* [Task requirements] How many lines in the rows below contain the string "Select"? Reply with the number alone.

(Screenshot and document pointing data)
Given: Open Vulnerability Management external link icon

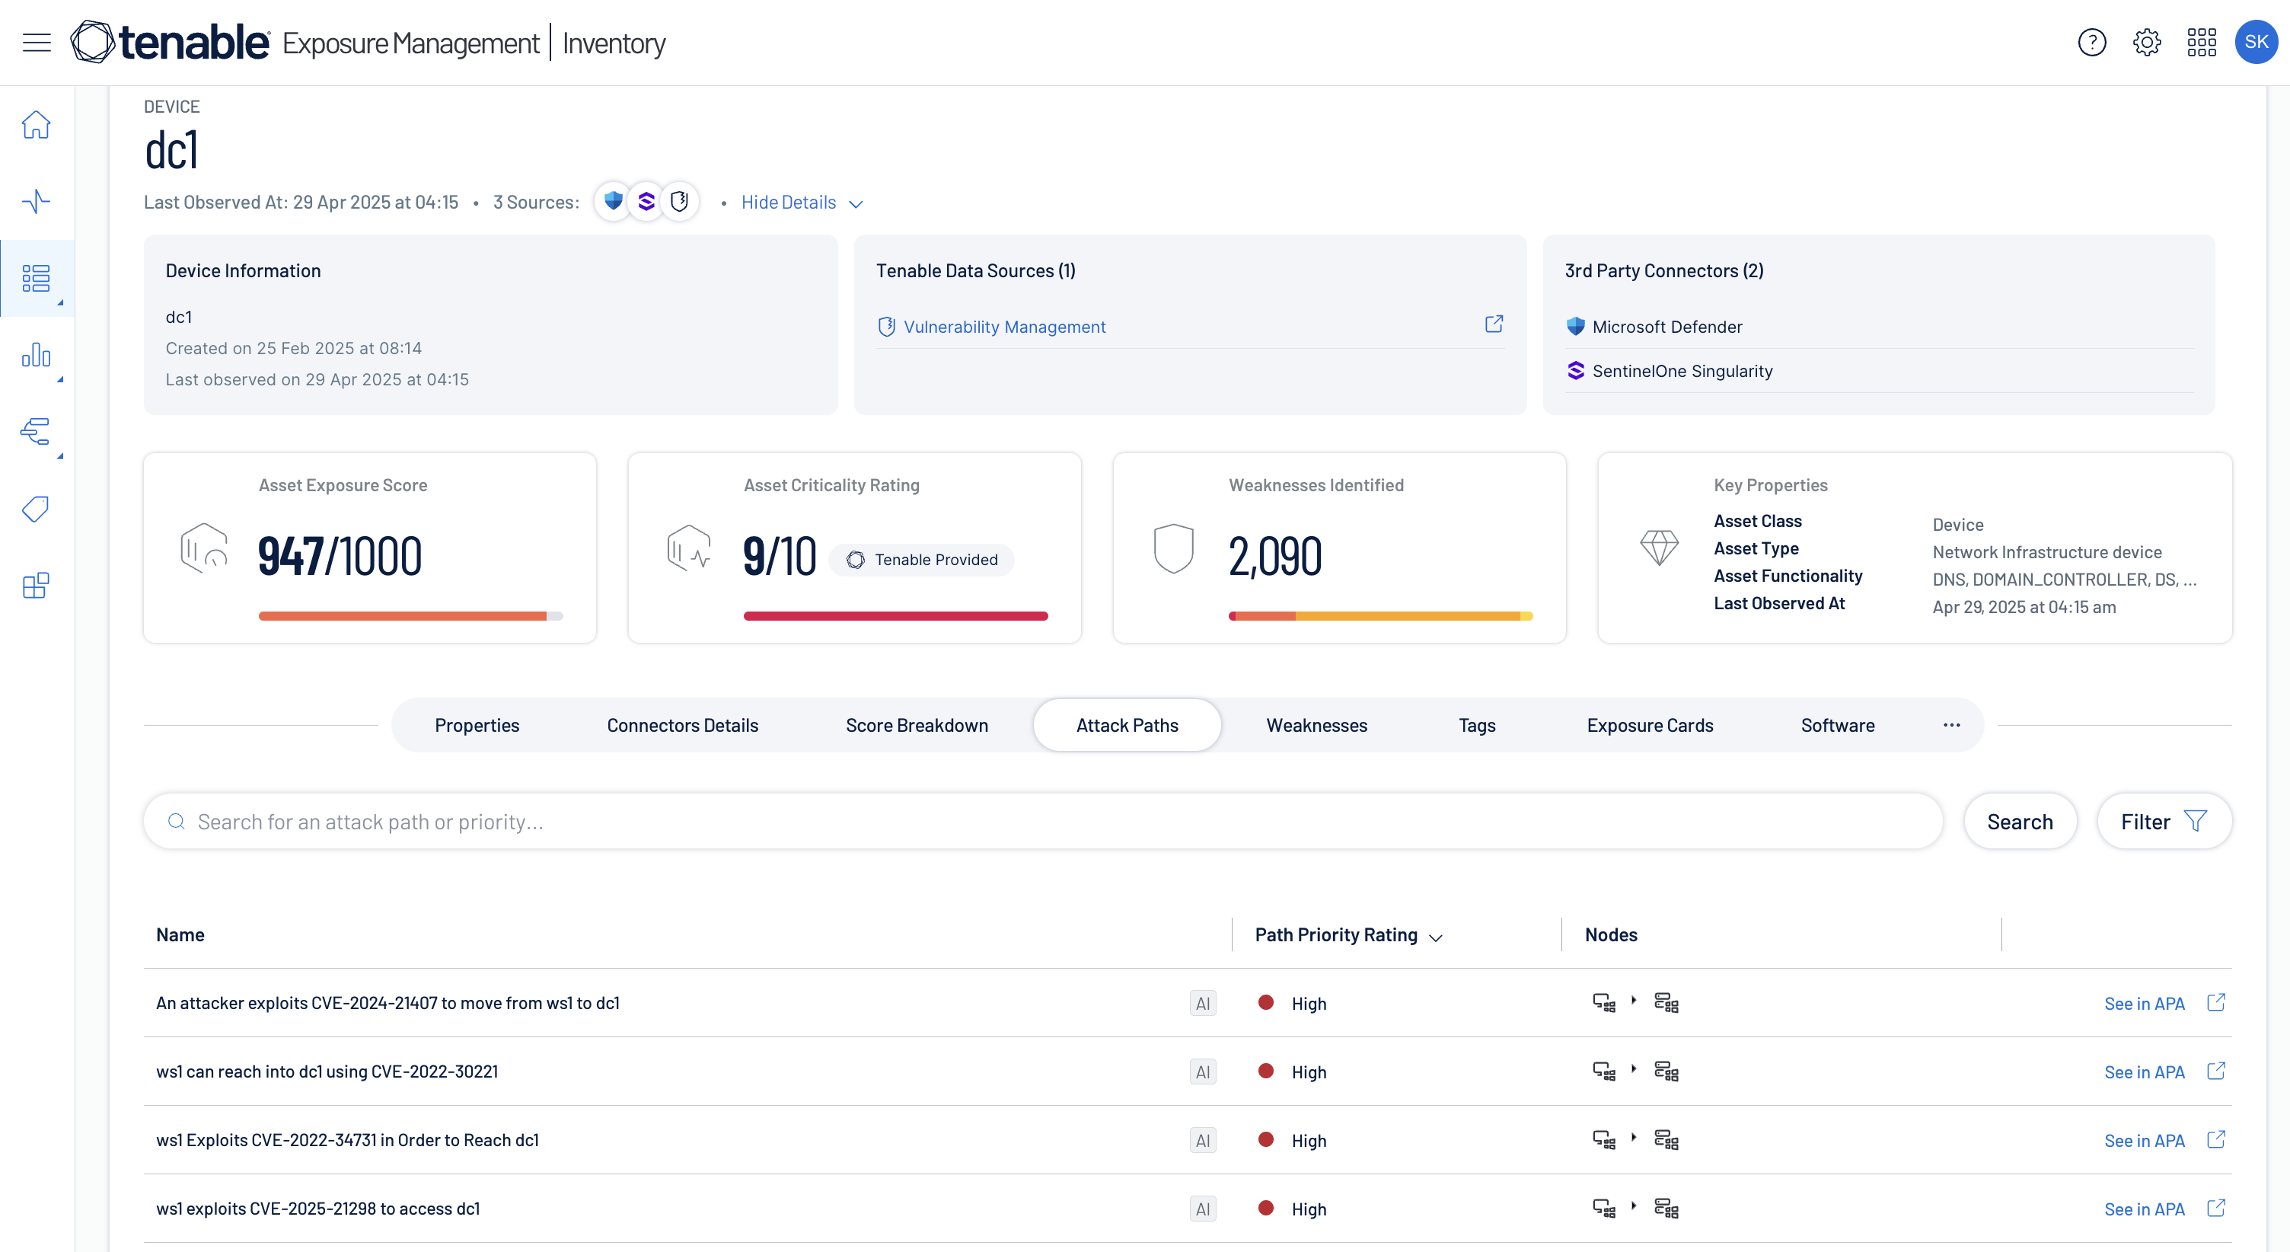Looking at the screenshot, I should point(1493,325).
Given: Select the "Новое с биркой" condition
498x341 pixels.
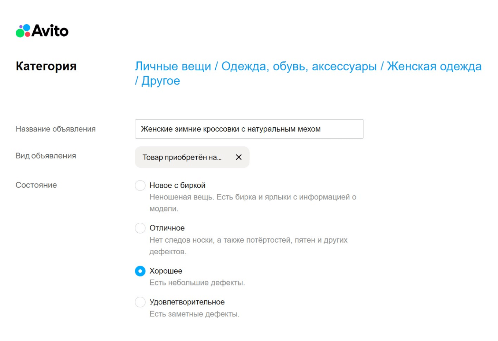Looking at the screenshot, I should (x=140, y=185).
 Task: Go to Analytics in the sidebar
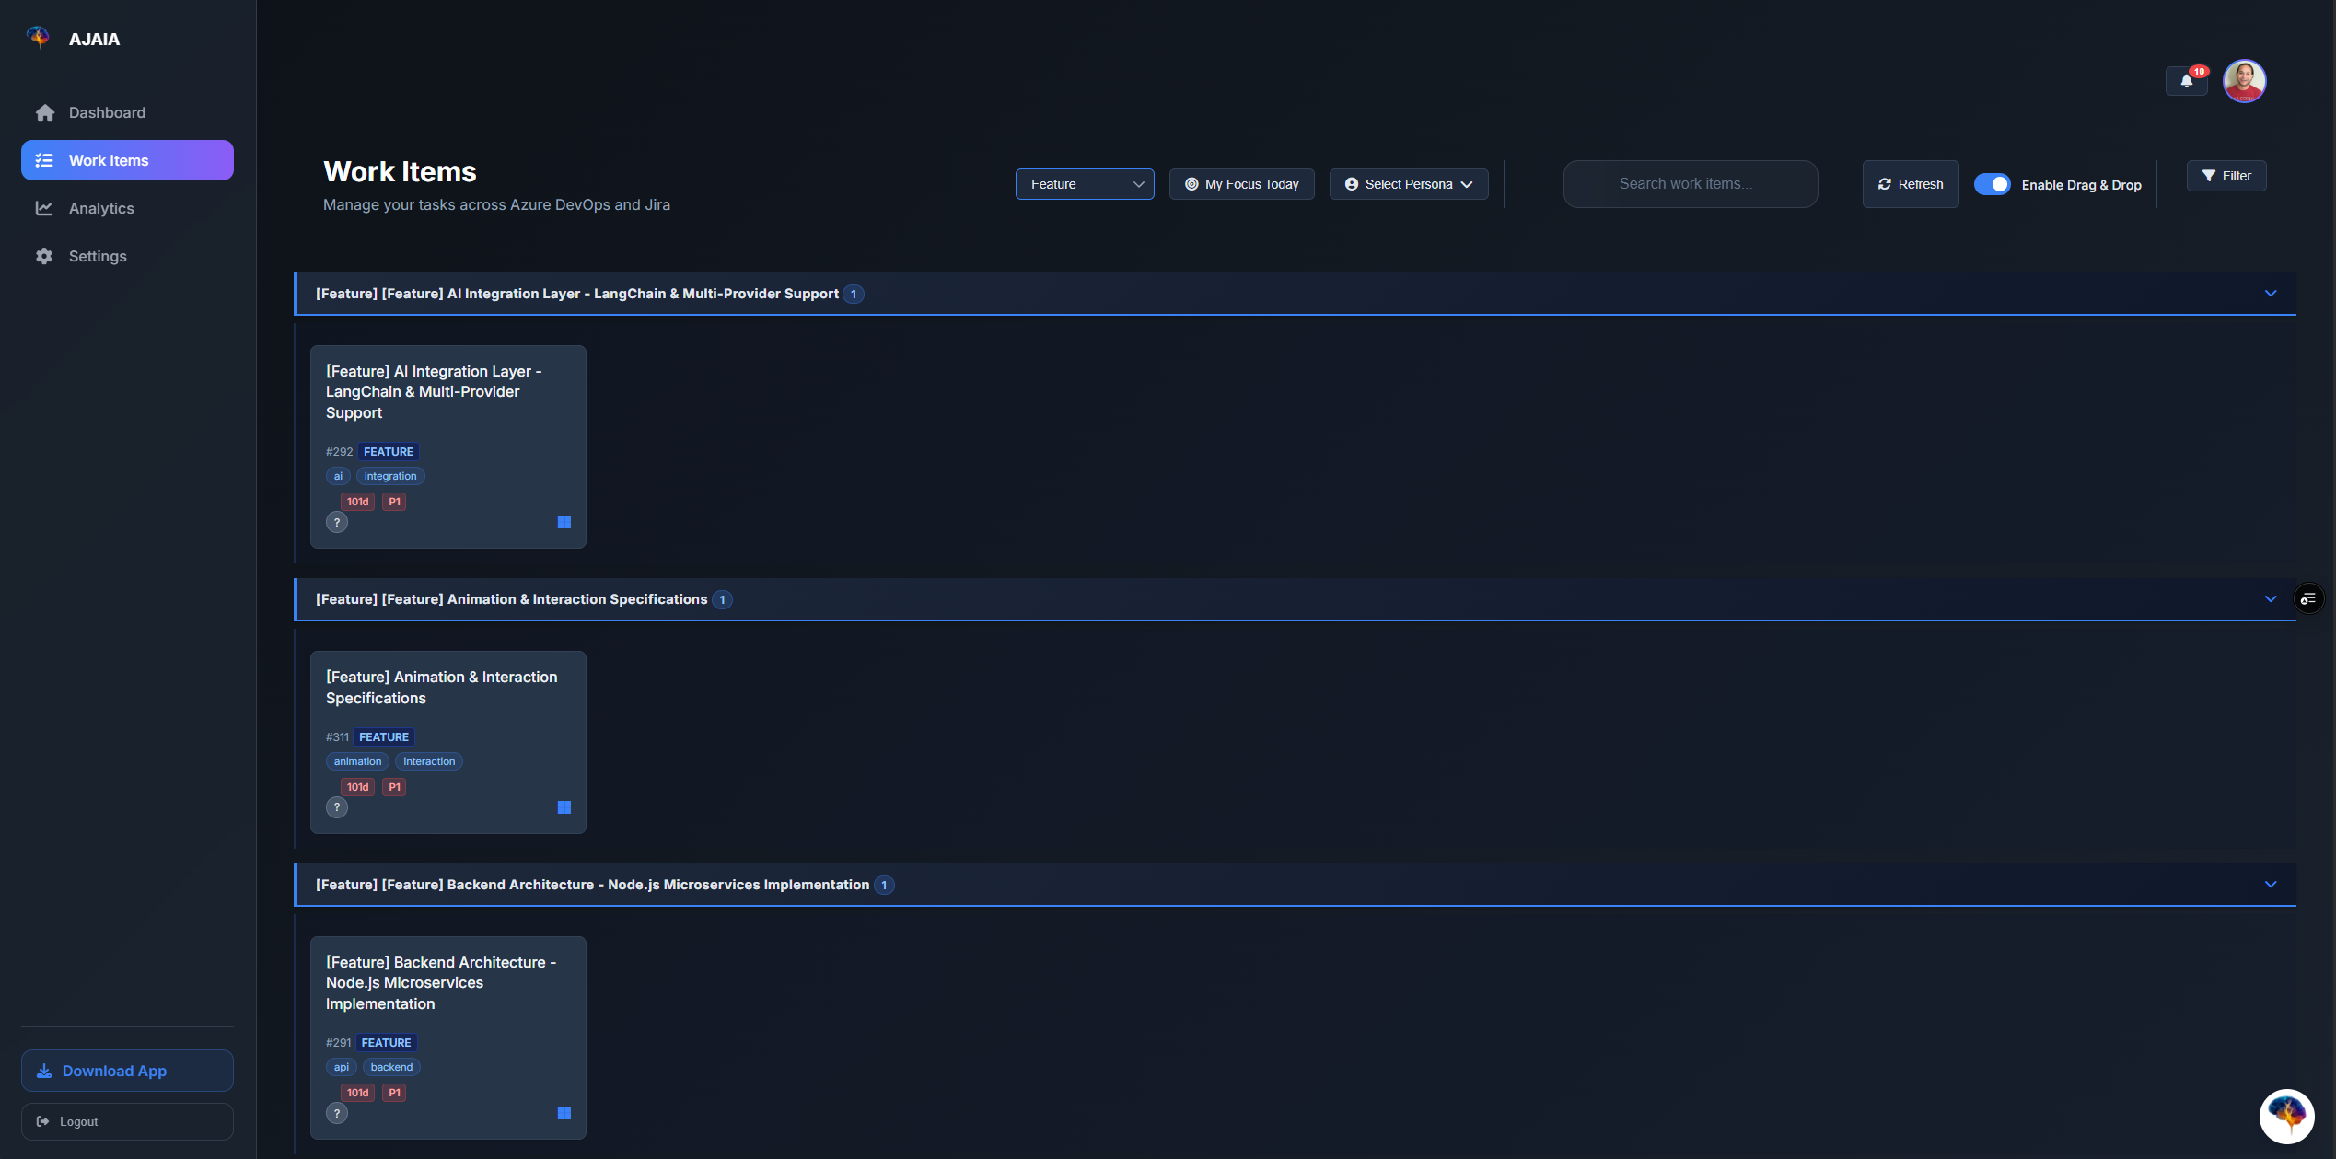pyautogui.click(x=101, y=208)

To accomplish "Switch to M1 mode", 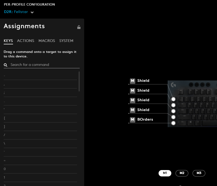I will pyautogui.click(x=165, y=173).
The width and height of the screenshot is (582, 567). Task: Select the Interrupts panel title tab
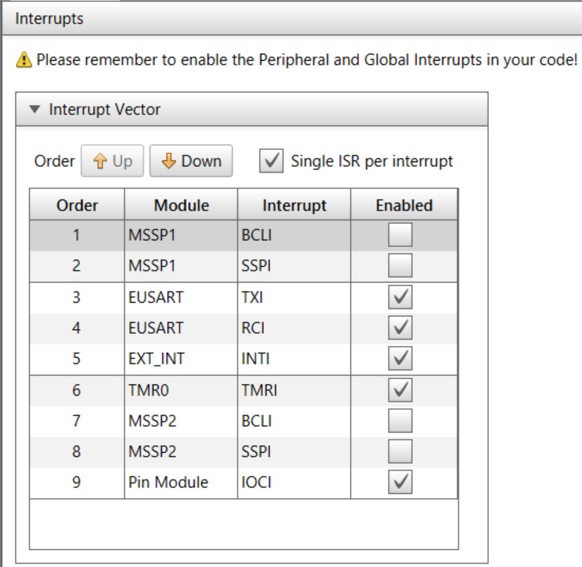pyautogui.click(x=49, y=18)
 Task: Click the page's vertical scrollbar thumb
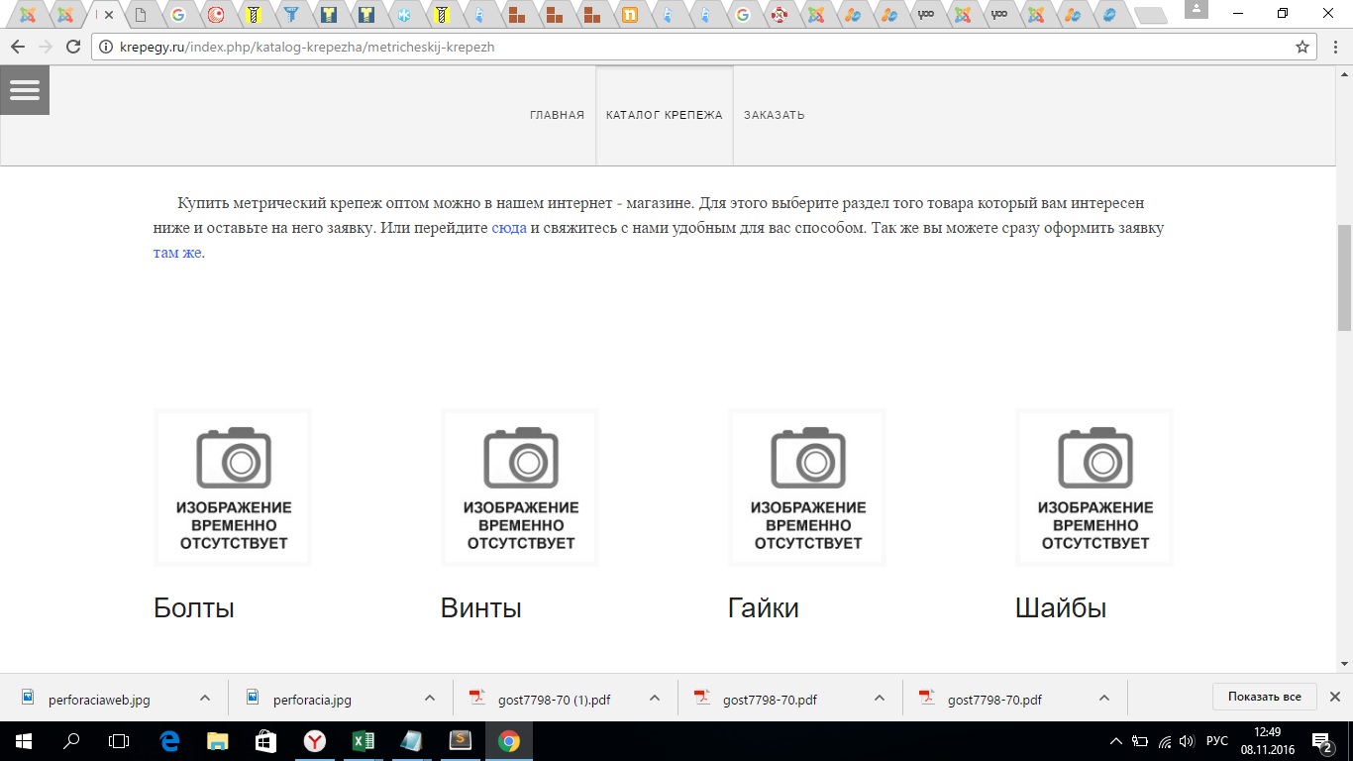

* [Problem solution] 2